His stature as a hero diminished in the long quest for peace; he was reduced to a man who whined and made excessive demands when attention was no longer on him. Now in his seventies, Misuari had reverted to the jungles of Sulu with no support left among Muslim countries in the region. From there Misuari ordered his chief lieutenant, the ustadz (Islamic teacher) Malik, to carry out the attack in Zamboanga, seen as his last stand. 

As a consequence of the fighting, the coastal villages went up in flames, the rebels' improvised Molotov bombs and the soldiers' ammunition adding to the combustion. 

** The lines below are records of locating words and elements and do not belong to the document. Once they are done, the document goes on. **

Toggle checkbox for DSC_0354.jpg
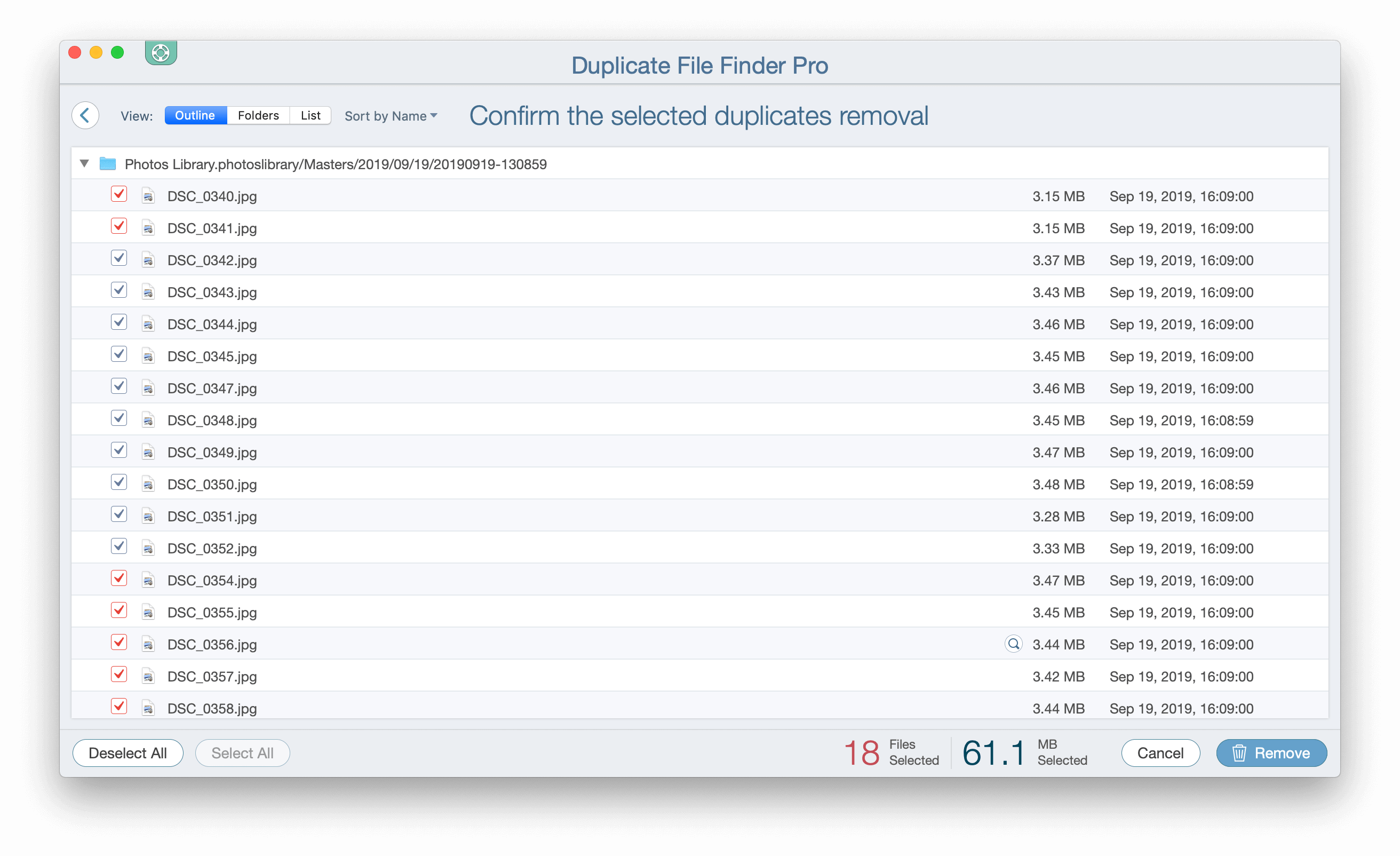This screenshot has height=856, width=1400. (119, 579)
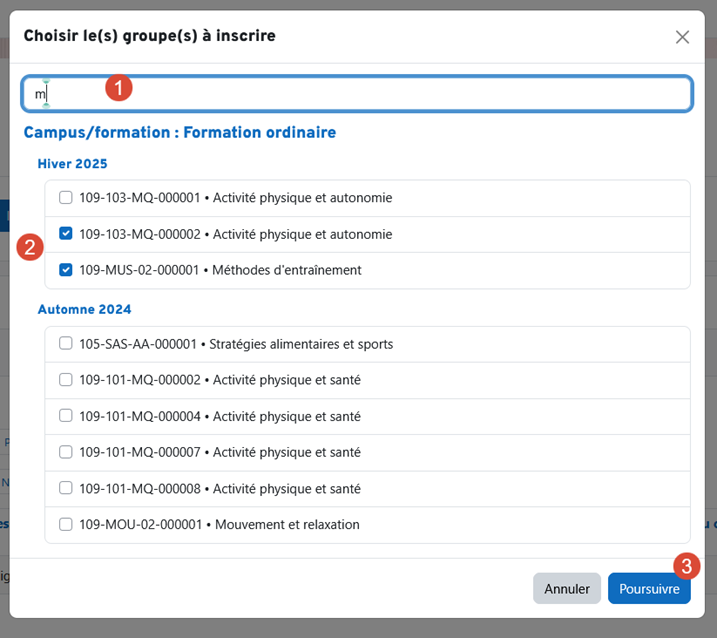Screen dimensions: 717x638
Task: Check the Mouvement et relaxation checkbox
Action: (x=66, y=524)
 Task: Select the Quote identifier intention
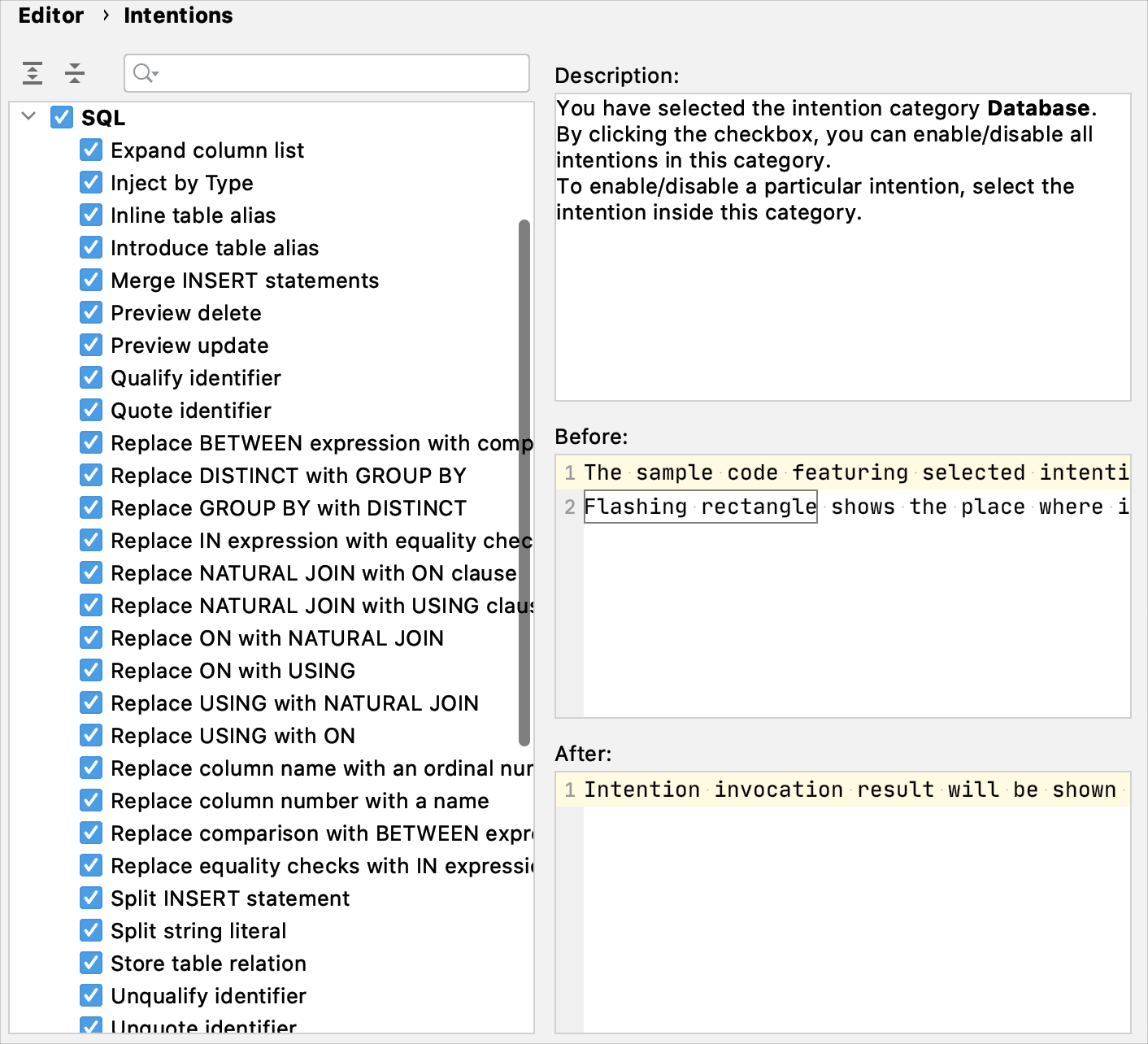[x=190, y=411]
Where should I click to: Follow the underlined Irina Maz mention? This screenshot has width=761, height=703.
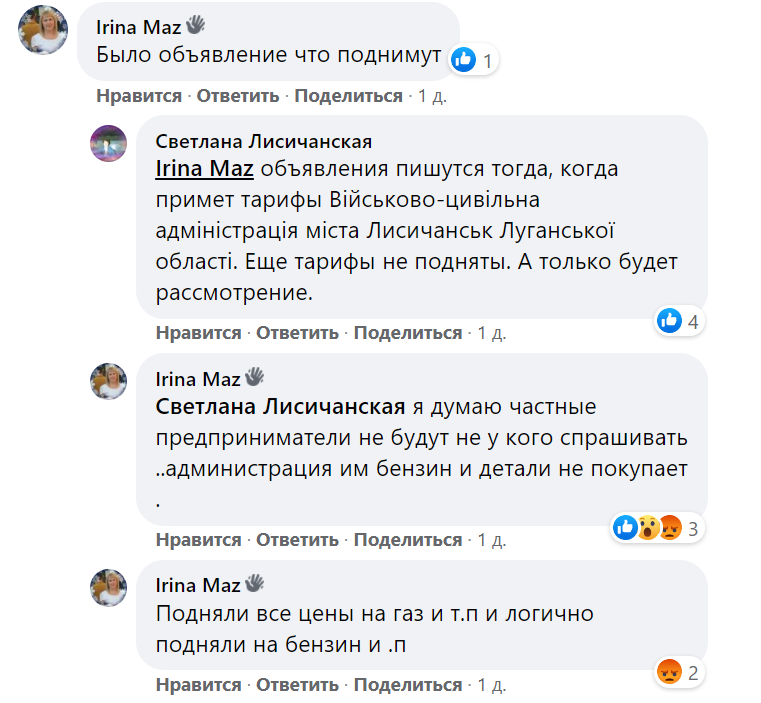[204, 168]
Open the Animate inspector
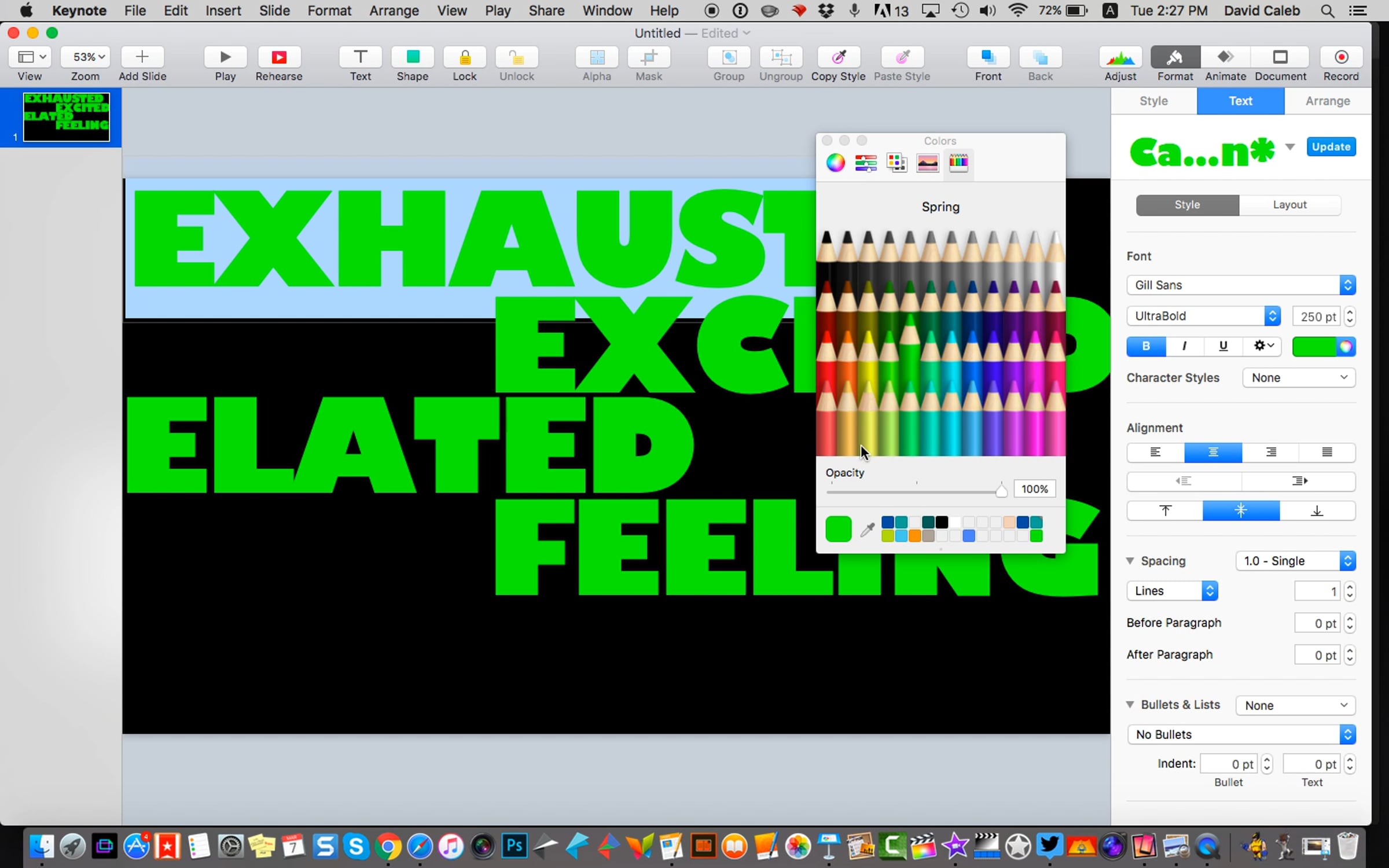The height and width of the screenshot is (868, 1389). click(1225, 57)
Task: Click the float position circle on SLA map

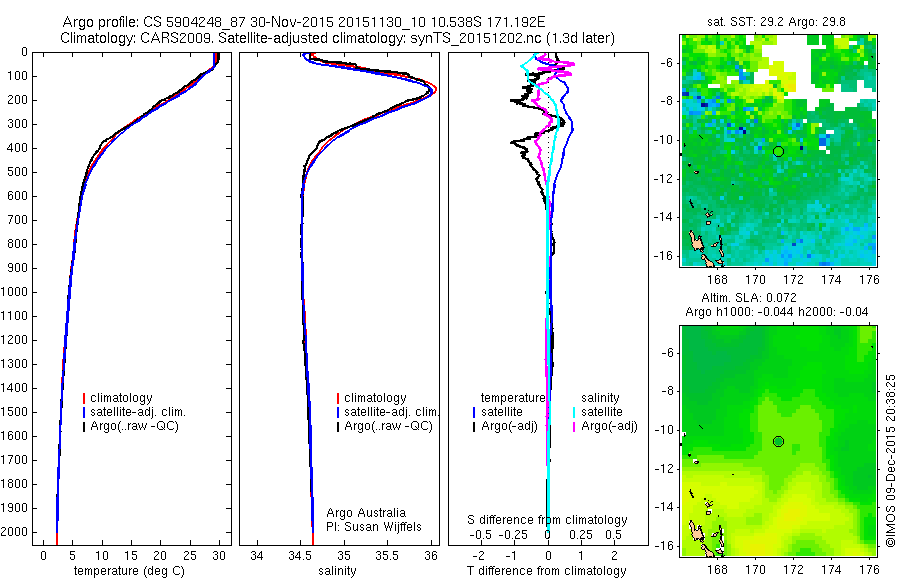Action: coord(778,441)
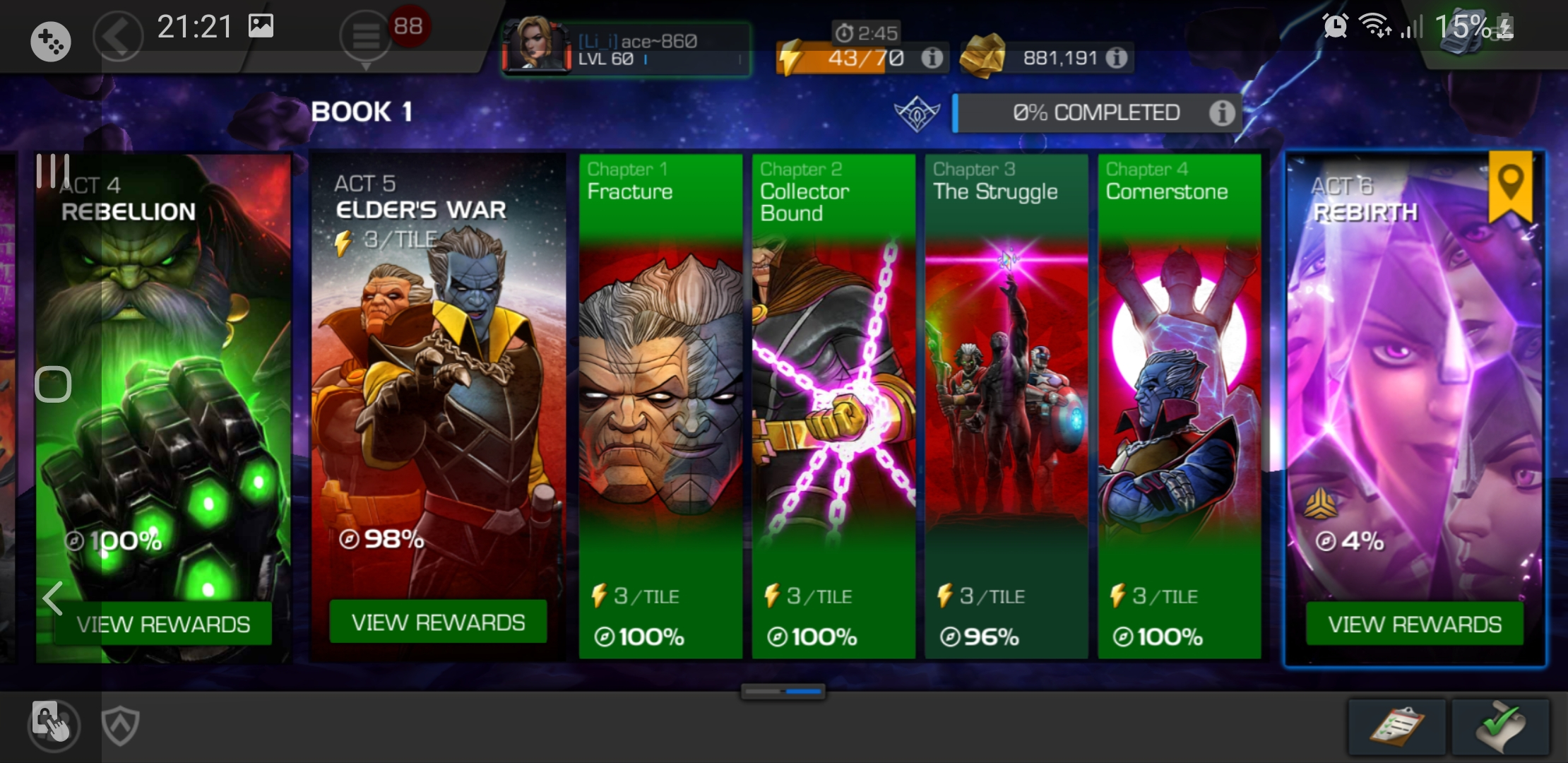
Task: Show gold info next to 881,191
Action: 1117,58
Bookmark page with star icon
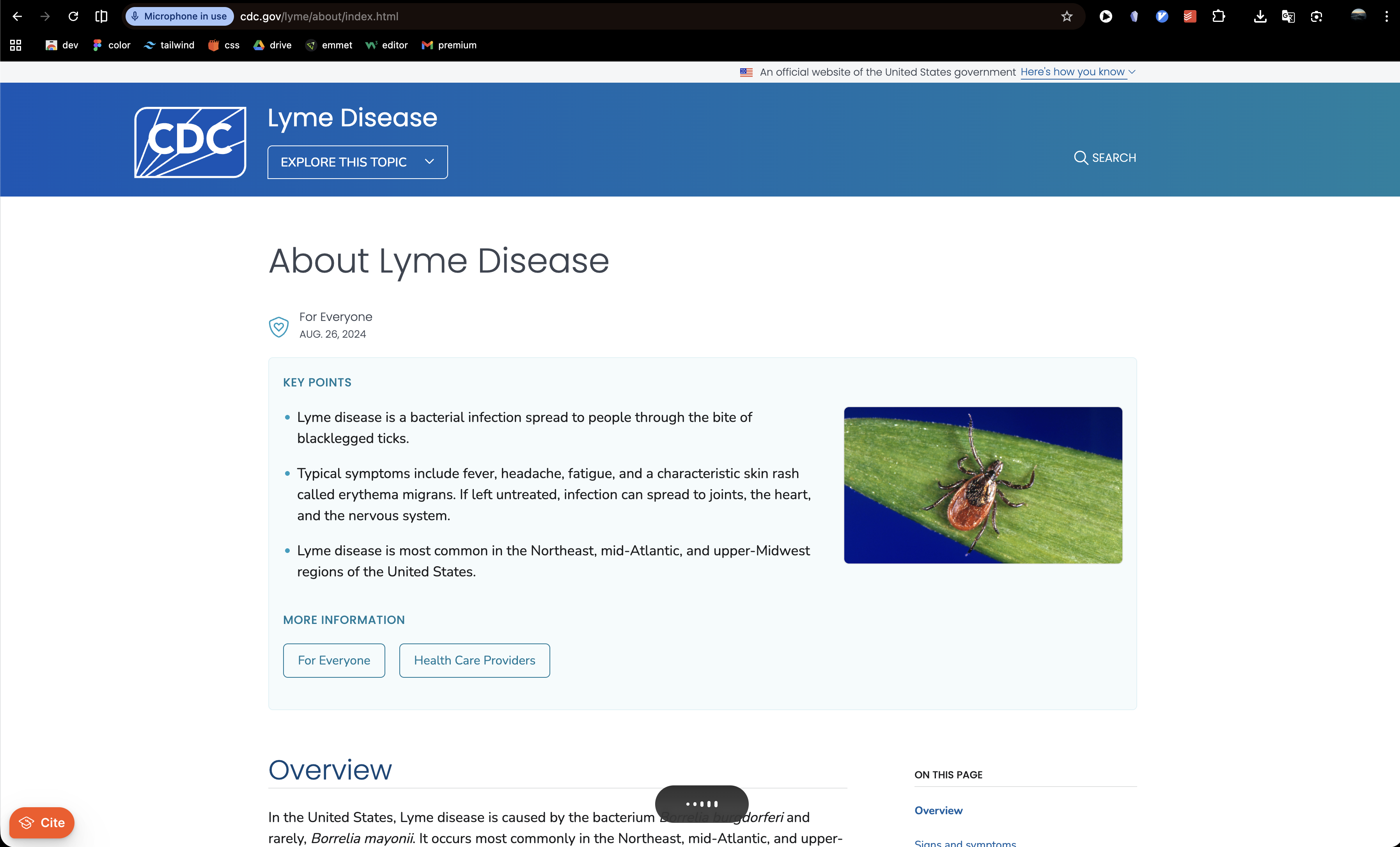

The fire stoked memories of the burning of Jolo on the island of Sulu almost 40 years ago. The military burned Jolo in 1974 in response to the start of the Moro rebellion led by Misuari. Jolo had been an exuberant capital of commerce, where Christian and Muslim families mingled and their children went to the same school and had parties together. 

Sulu has never been able to recover from that burning. Families fled, bandits and warlords took over. Insurgents have made it their haven, chief among them is Malik, who is known to have about 500 men and could mobilize as many as 3,000 fighters from among relatives and followers, according to the military. 

Nur Misuari of the Moro National Liberation Front (Source: Wikimedia Commons)

Nur Misuari of the Moro National Liberation Front (Source: Wikimedia Commons)

Alone this Time

Zamboanga happened because people in Sulu have not forgotten. Misuari wanted to rally his men again, like at the start of the separatist rebellion in 1974, but the Tausug Muslims of Sulu, to which Misuari belongs, wouldn't let him do it again and forbade him from going anywhere near the mosque. 

The tragic adventure in Zamboanga revealed that beneath the aspiration for a Bangsamoro homeland, ethnic differences divide the Moros. Unlike in the '70s, the Maguindanaoans and the Maranaos in mainland Mindanao did not join the Tausugs' fight this time. 

But Misuari could not be easily removed from the dynamics of Mindanao, and the government missed this angle. The price was Zamboanga, another generation of war, and probably, a new cycle violence. 

“Zamboanga is your home,” Mayor Climaco told Muslims, many of whom have become refugees in evacuation centers set up in the city. An estimated 100,000 fled their homes at the scene of the fighting. “Your children grew up here,” she said, “you built your houses here, don’t stage this city as a ground for your warfare.” 

But it looks like Zamboanguenos will put up a protective wall of distrust and never forget. 

 

 
Criselda Yabes

Criselda Yabes

Criselda Yabes is the author of "Below the Crying Mountain" set in the rebellion of the 1970s in the south. It won the UP Centennial Literary Prize in 2008 and was nominated for the Man Asian Prize in 2010. She is currently based in Manila.